**Required task:** Please output the listing from the line with "You are a GUI" up to and including the line with "(x=1553, y=60)" as a Markdown table with the columns Number and Record line, leaving out blank lines and the pictures.

Dataset records:
——————

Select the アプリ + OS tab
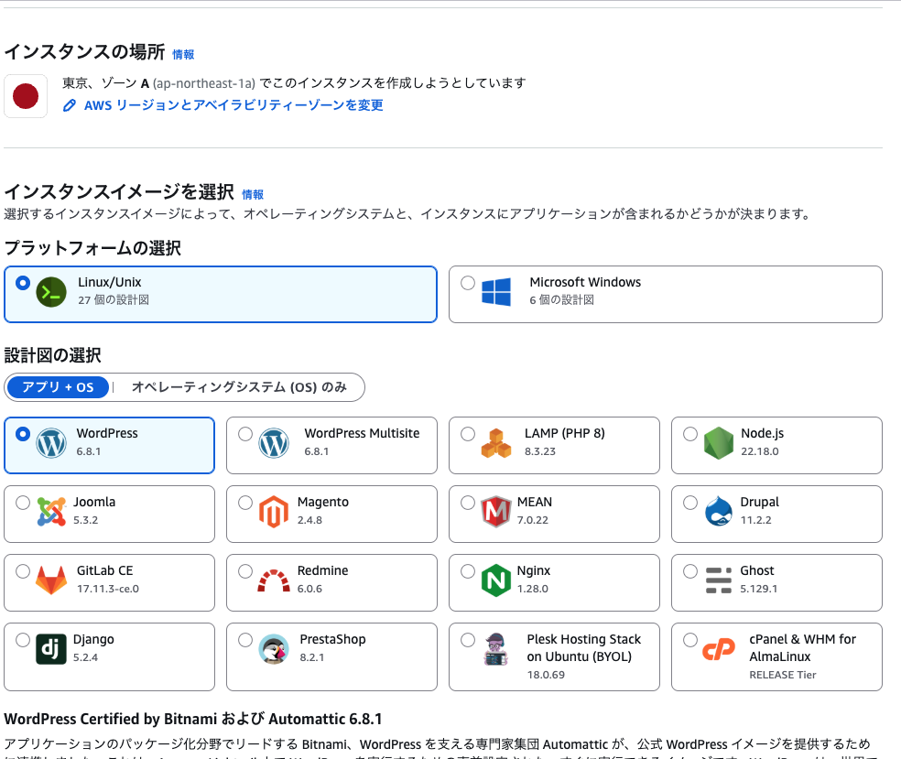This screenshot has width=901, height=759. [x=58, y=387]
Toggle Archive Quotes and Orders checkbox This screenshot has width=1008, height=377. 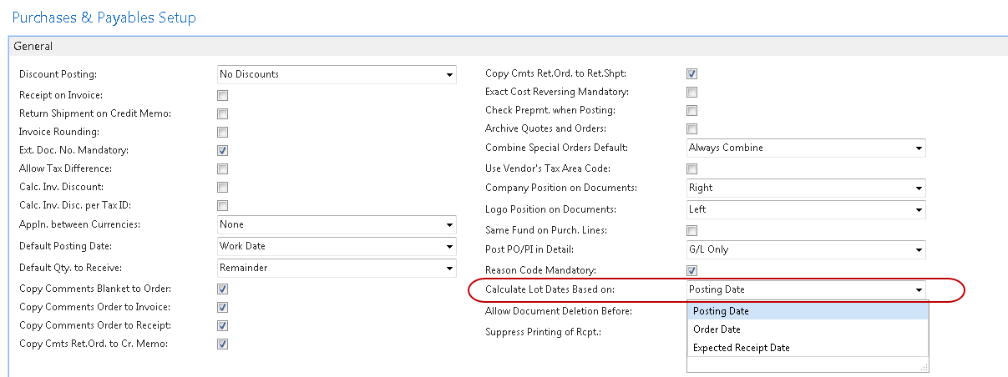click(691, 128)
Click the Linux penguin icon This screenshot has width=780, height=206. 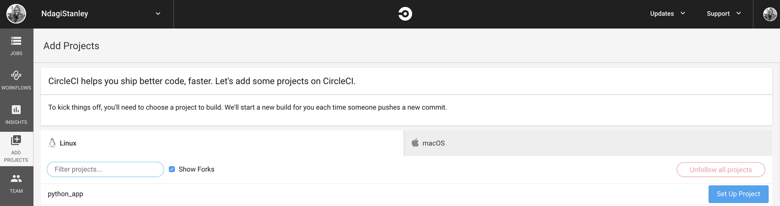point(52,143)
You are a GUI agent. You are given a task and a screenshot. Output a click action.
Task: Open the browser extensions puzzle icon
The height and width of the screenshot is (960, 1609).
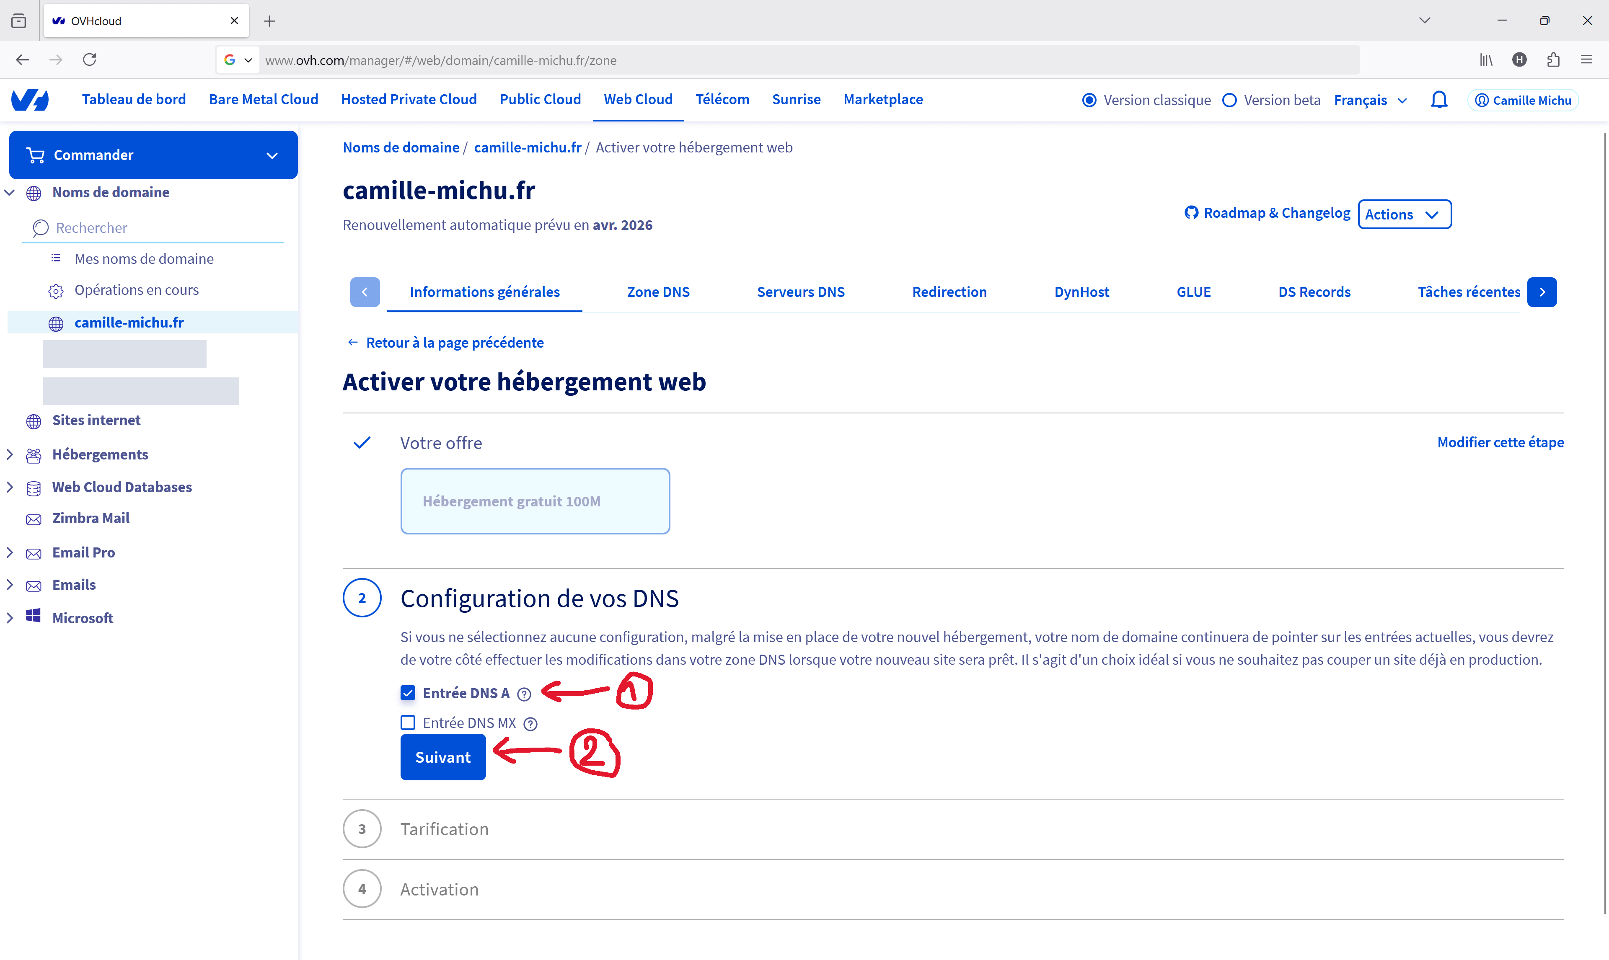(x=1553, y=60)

——————

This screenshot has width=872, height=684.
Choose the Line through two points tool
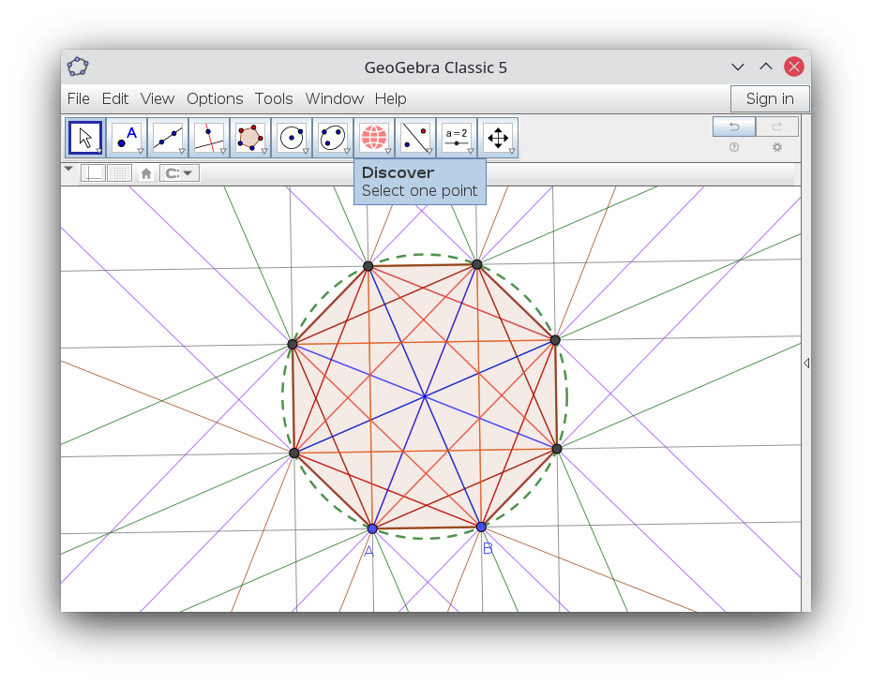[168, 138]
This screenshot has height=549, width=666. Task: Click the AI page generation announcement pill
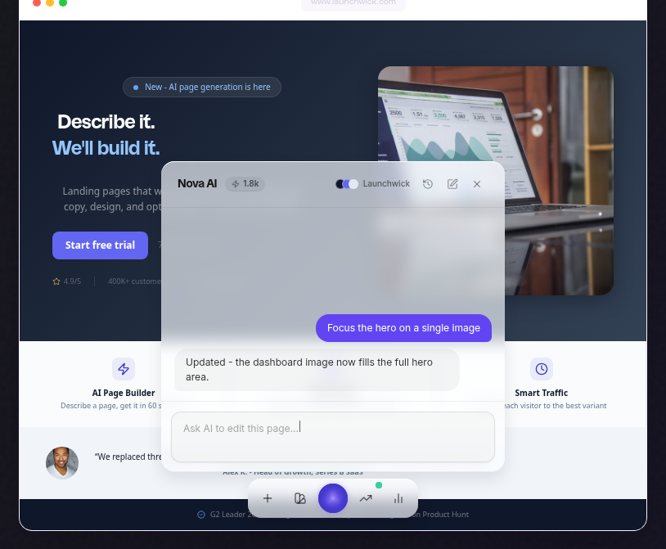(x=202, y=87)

——————

**Written answer:**
| Number | Record line |
|---|---|
| 1 | You are a GUI agent. You are given a task and a screenshot. Output a click action. |
| 2 | Task: Open the browser extensions puzzle icon |
| 3 | The height and width of the screenshot is (960, 1609). |
| 4 | (x=1553, y=60) |